9 de setembro de 2010

Florestas geneticamente modificadas podem alterar a química da atmosfera e da hidrosfera



Imagine o declínio de nossos polinizadores - abelhas, mariposas, borboletas e morcegos - vindo de milhares de acres de árvores tóxicas, geneticamente modificadas de modo que cada célula da árvore exala pesticida, da raiz até a copa. Imagine um mundo sem polinizadores. Sem dispersores de sementes. Sem os micróbios do solo.

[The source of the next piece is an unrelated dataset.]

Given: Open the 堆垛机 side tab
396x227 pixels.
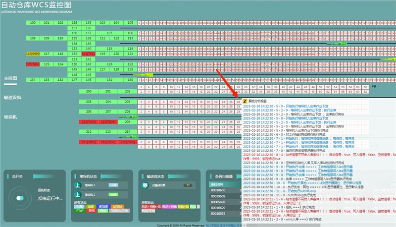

Seria uma floresta silenciosa, uma floresta assassina, uma floresta alienígena. Vandana Shiva diz sobre a biotecnologia: "Esta não é uma tecnologia de vida. É uma ciência da morte ".
 
Florestas geneticamente projetadas são um holocausto da natureza. Um documentário premiado, A Silent Forest: The Growing Threat, Genetically Engineered Trees (2005, 46 min) detalha os efeitos terríveis.
 
O diretor do projeto Global Justice Ecology Project, Ann Petermann define a questão: "as árvores geneticamente projetadas são a maior ameaça às florestas que restam no mundo desde a invenção da motosserra".
 
Jim Hightower as chama de "extremamente invasivas, explosivamente inflamáveis e insaciáveis sedentas por água do solo."
 
"As árvores estéreis também seriam capazes de espalhar seus transgenes através de propagação vegetativa", diz Petermann. Ao contrário dos animais, ser sexualmente estéril não impede a reprodução quando se trata de plantas.